## How to complete this task:
Below are entries. Give back exactly the lines from the one containing "Task: Open help icon next to salesforce-1" through the one containing "Viewport: 1568px width, 503px height.", inclusive, without the pictures.

(Stored items)

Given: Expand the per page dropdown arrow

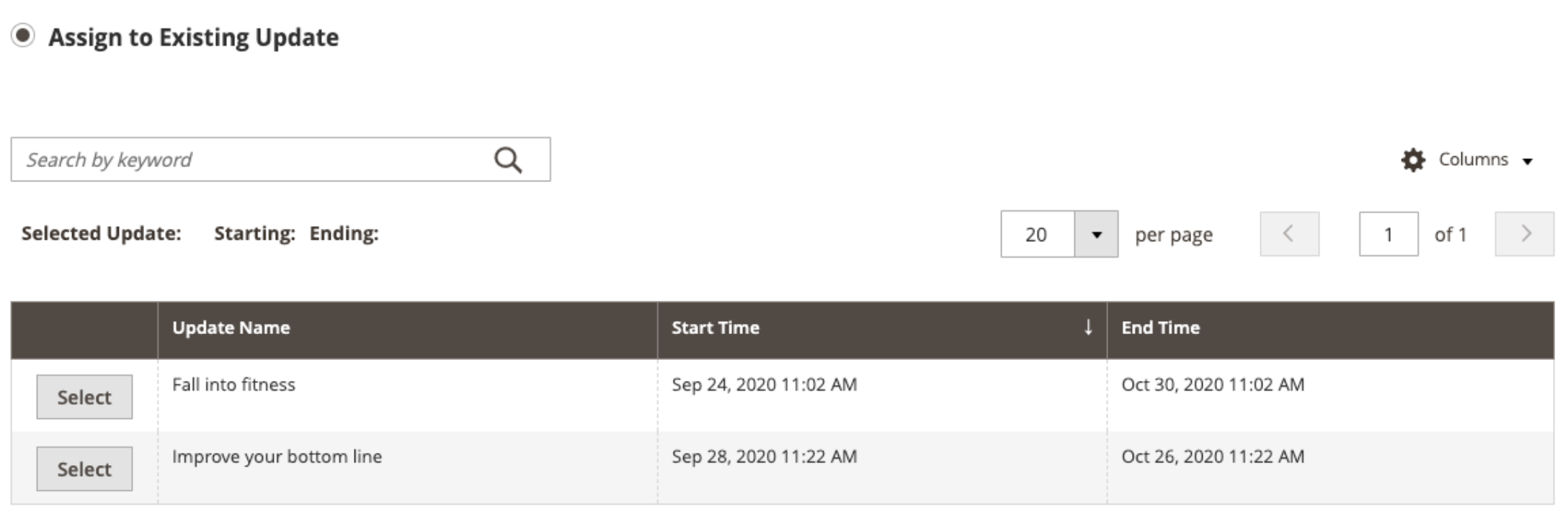Looking at the screenshot, I should pos(1096,234).
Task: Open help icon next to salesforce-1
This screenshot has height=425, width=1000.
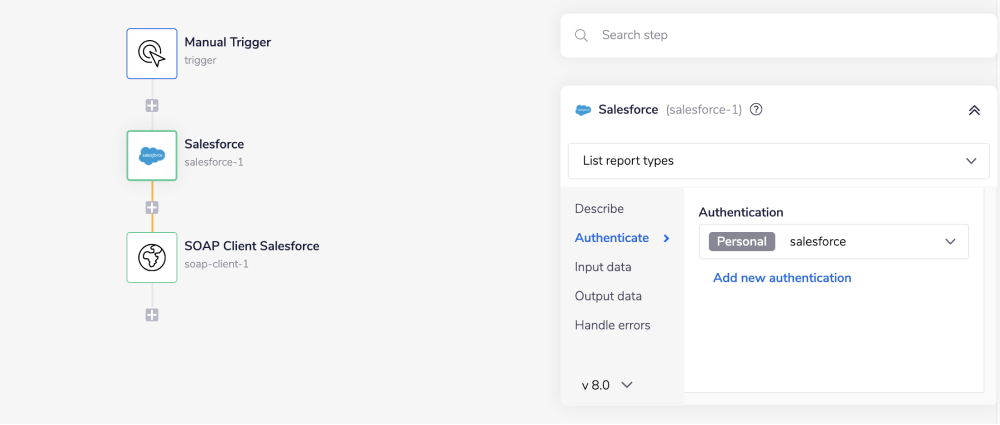Action: [756, 110]
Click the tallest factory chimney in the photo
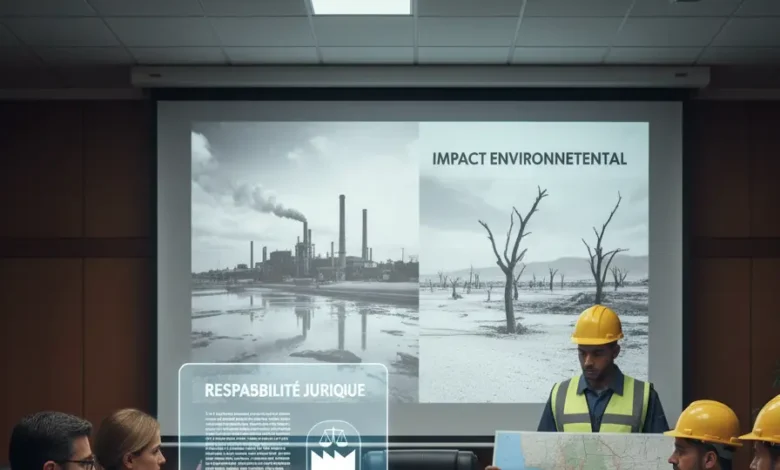Viewport: 780px width, 470px height. pyautogui.click(x=341, y=233)
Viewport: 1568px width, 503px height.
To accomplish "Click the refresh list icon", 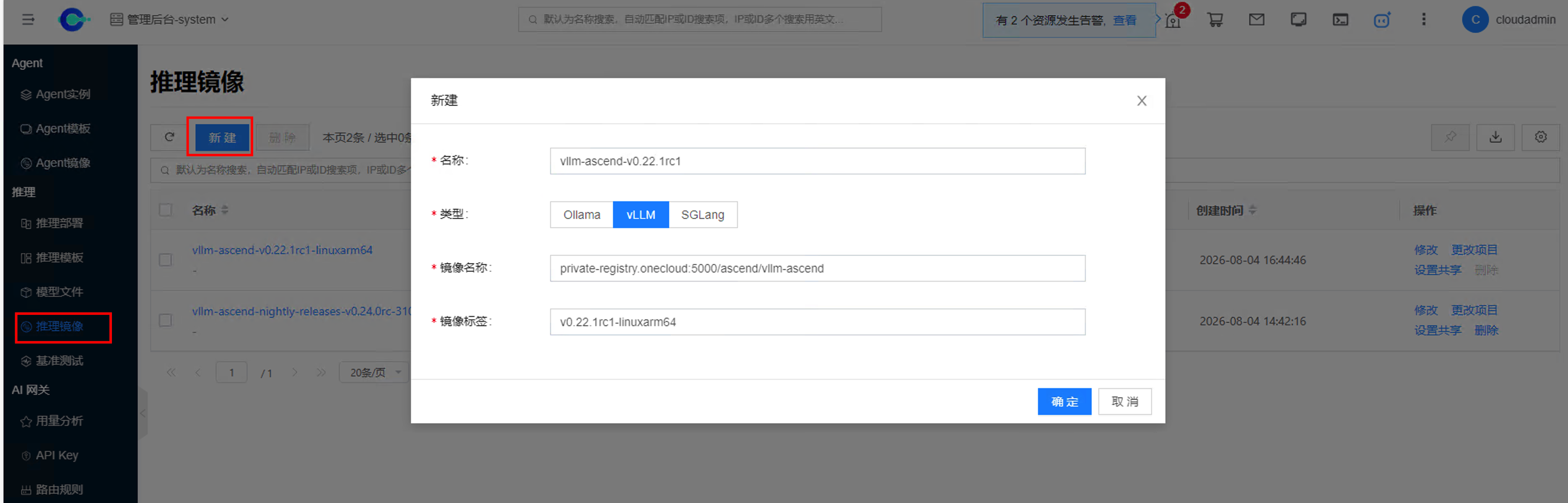I will point(169,137).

## Written response:
Task: Open help icon next to salesforce-1
This screenshot has height=425, width=1000.
Action: [756, 110]
Click the tallest factory chimney in the photo
Viewport: 780px width, 470px height. pyautogui.click(x=341, y=233)
Viewport: 1568px width, 503px height.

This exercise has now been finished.